### Exercise set
(a) In the article on John Chrenka Jr., which medal did his actions on Omaha Beach earn him?
(b) Extend the article on John Chrenka Jr., picking up right after its last sentence.

### Supplied text

· · ·

Seventy-two years had passed before the song lyrics written by John Chrenka Jr. were heard again. The words were penned when, as a 22-year-old from Berwyn, Illinois, he was waiting to cross the English Channel while trying to encourage himself before clambering into a boat aimed at Omaha Beach in Normandy, France, during the Second World War.
“The Navy will bring us in
but some of us will have to swim
Once on that beach; We’ll dig and dig right in
There’ll be shrapnel flying and doggies dying
Tomorrow when the world is free”
Many of his compatriots were killed as they stormed the shoreline. Chrenka exposed himself to throw a grenade into a machine gun emplacement, disrupting German fire sufficient to allow his comrades to move forward. He was wounded in the hip but applied clotting powder to reduce the bleeding and pressed on, collapsing eight hours later from loss of blood.
Those actions earned him the Silver Star medal. He was wounded again in the Battle of the Bulge, and yet again and earned a Purple Heart and three Bronze Stars.
“If you say you weren’t scared, you’re a liar because I was scared stiff,” Chrenka told the Tribune newspaper in 2010 about the D-Day invasion on June 6, 1944.
Chrenka, 94, a longtime resident of Riverside, died in September at Hines VA Hospital with complications related to a bacterial infection.
In July he was awarded France’s Legion of Honor, that nation’s highest mark of distinction, during a ceremony in Wheaton at the First Division Museum.

· · ·

### Records shown
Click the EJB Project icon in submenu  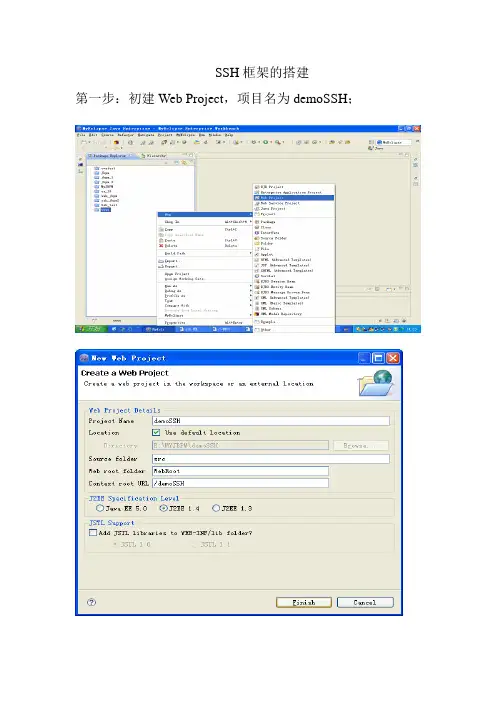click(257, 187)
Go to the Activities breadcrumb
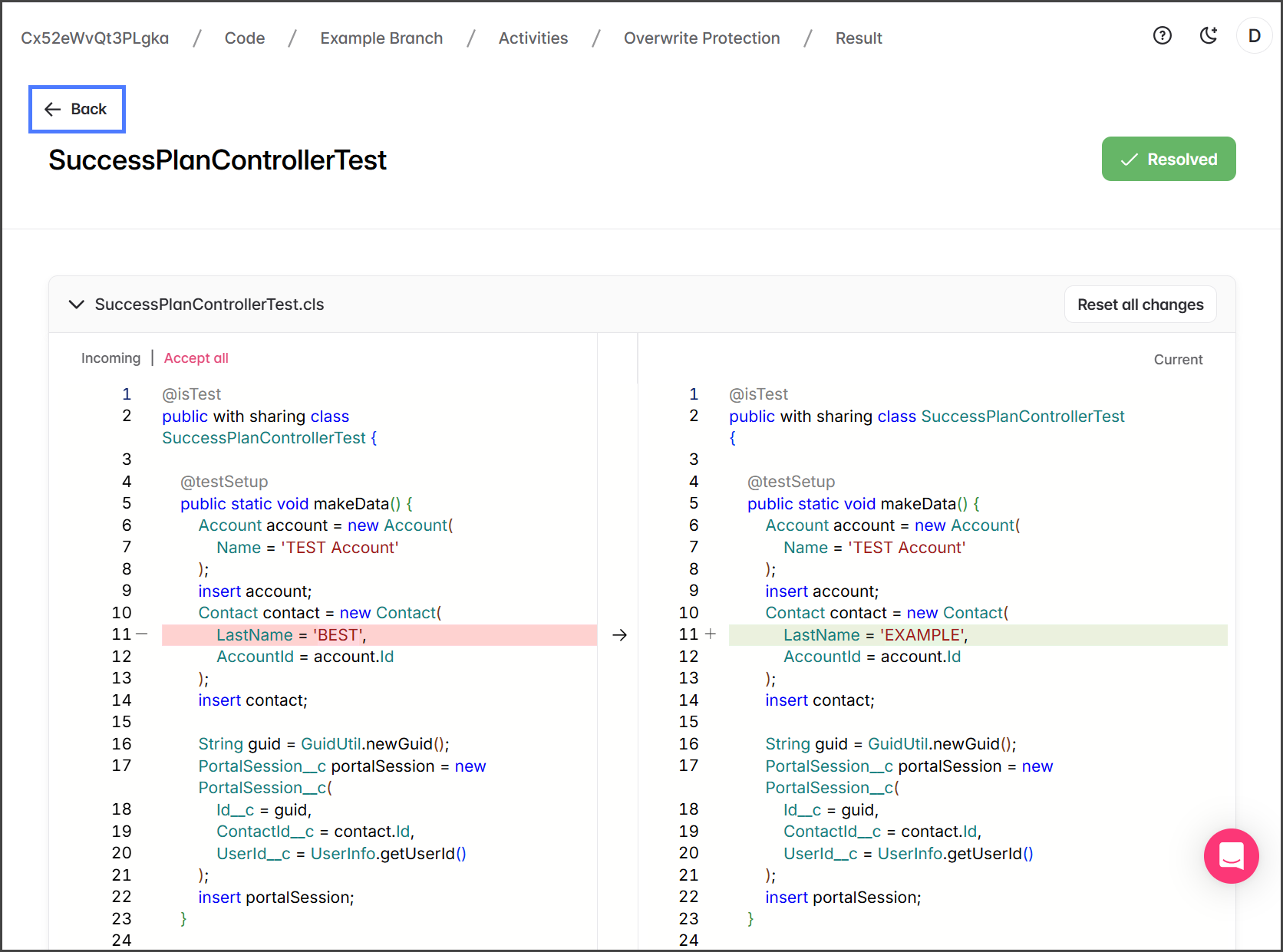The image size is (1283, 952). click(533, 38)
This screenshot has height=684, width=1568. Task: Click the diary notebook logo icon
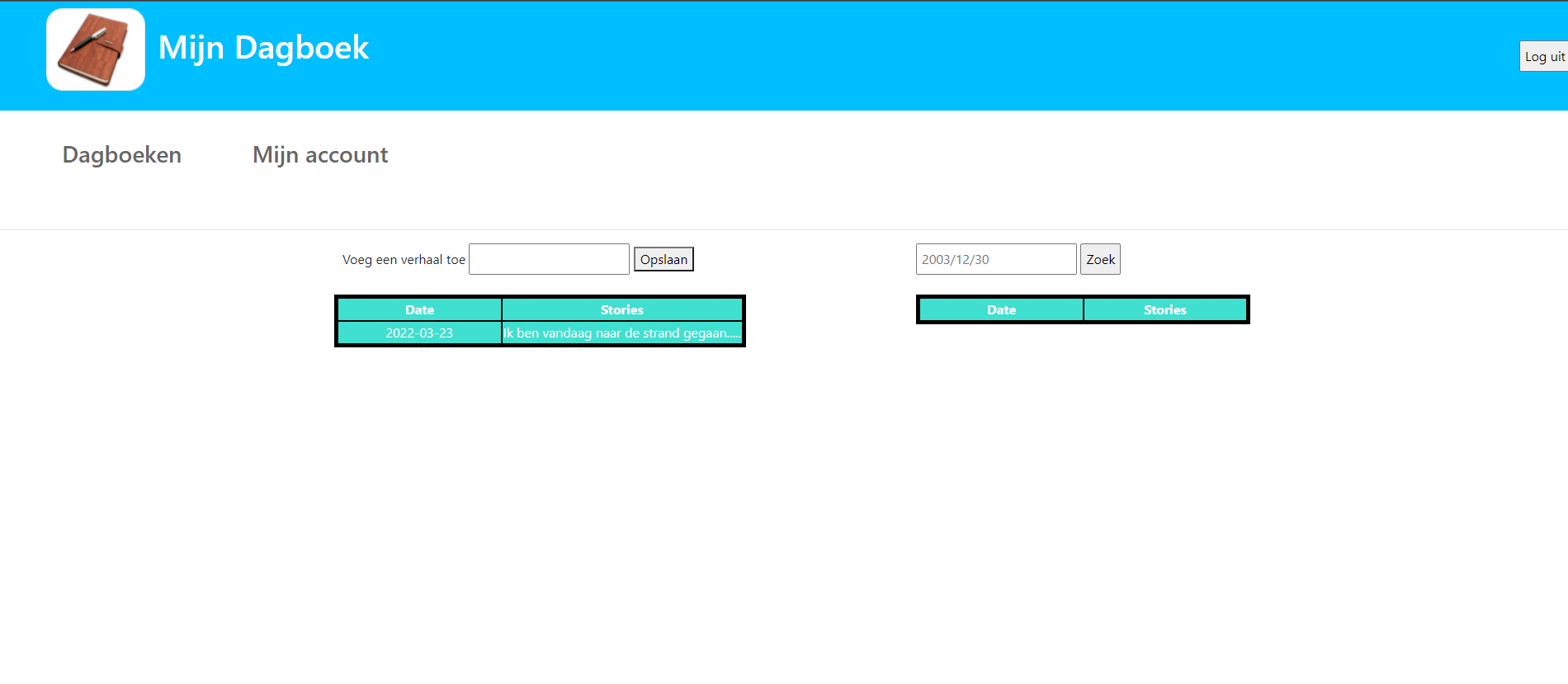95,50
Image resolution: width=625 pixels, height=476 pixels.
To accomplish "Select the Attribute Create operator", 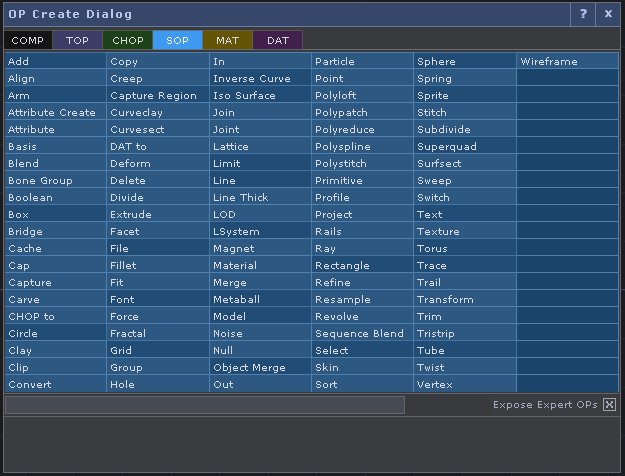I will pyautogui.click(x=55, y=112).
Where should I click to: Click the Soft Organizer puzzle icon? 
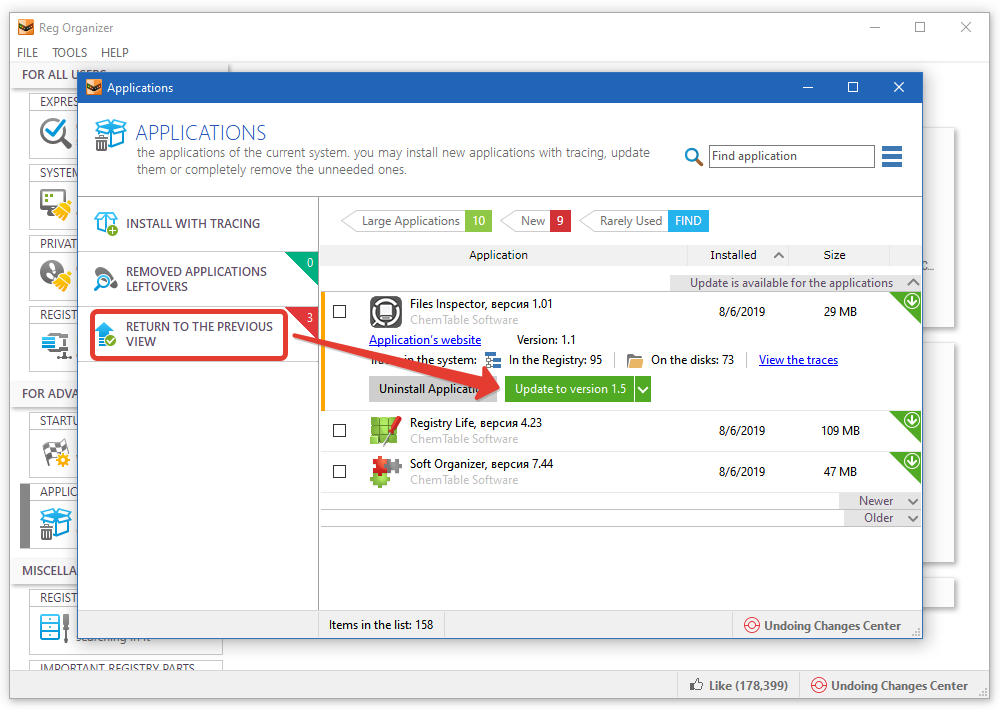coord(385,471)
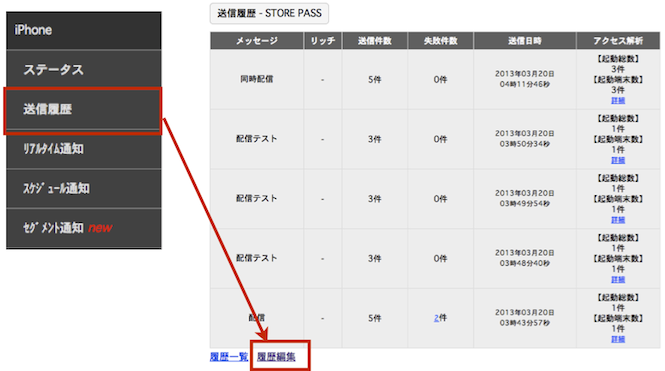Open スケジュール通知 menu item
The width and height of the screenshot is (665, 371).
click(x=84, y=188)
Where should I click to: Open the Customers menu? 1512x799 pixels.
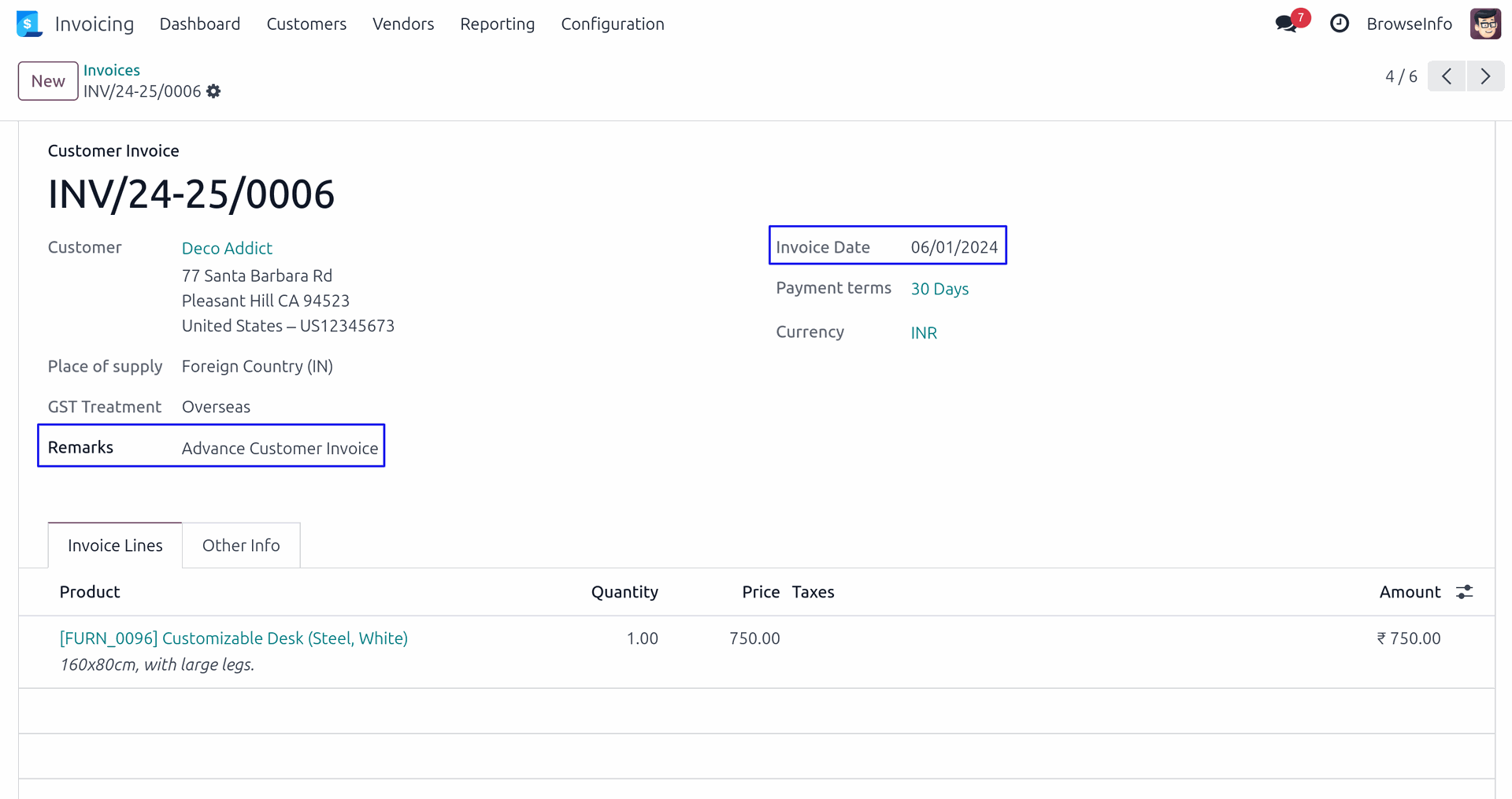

· · ·

### Responses to the exercise
(a) The Silver Star medal.

(b)
The museum’s research historian, Andrew Woods, sang a cappella the song that Chrenka wrote more than seventy years before, set to the tune of The White Cliffs of Dover made popular during the war.
As Chrenka sang, Woods looked at John and saw him singing. “What a moving experience that was for me,” Woods recalled. Not long ago he sang the national anthem at a ballgame, but that was nothing compared to what he felt that day, singing that song with John. “It was such an honor,” he said.
French Consul General Vincent Floreani, who presented the Legion of Honor award to Chrenka, said it was an unforgettable memory, Chicago Tribune reported.
It was a beautiful ceremony, but what he’ll always remember was watching John sing his song, Floreani said. There was a man, a hero being honored for what he did those many years ago, for risking his life to save France from tyranny. France will never forget what he did for our country.
In addition to his daughter, Chrenka is survived by Dorothy, his wife of 70 years.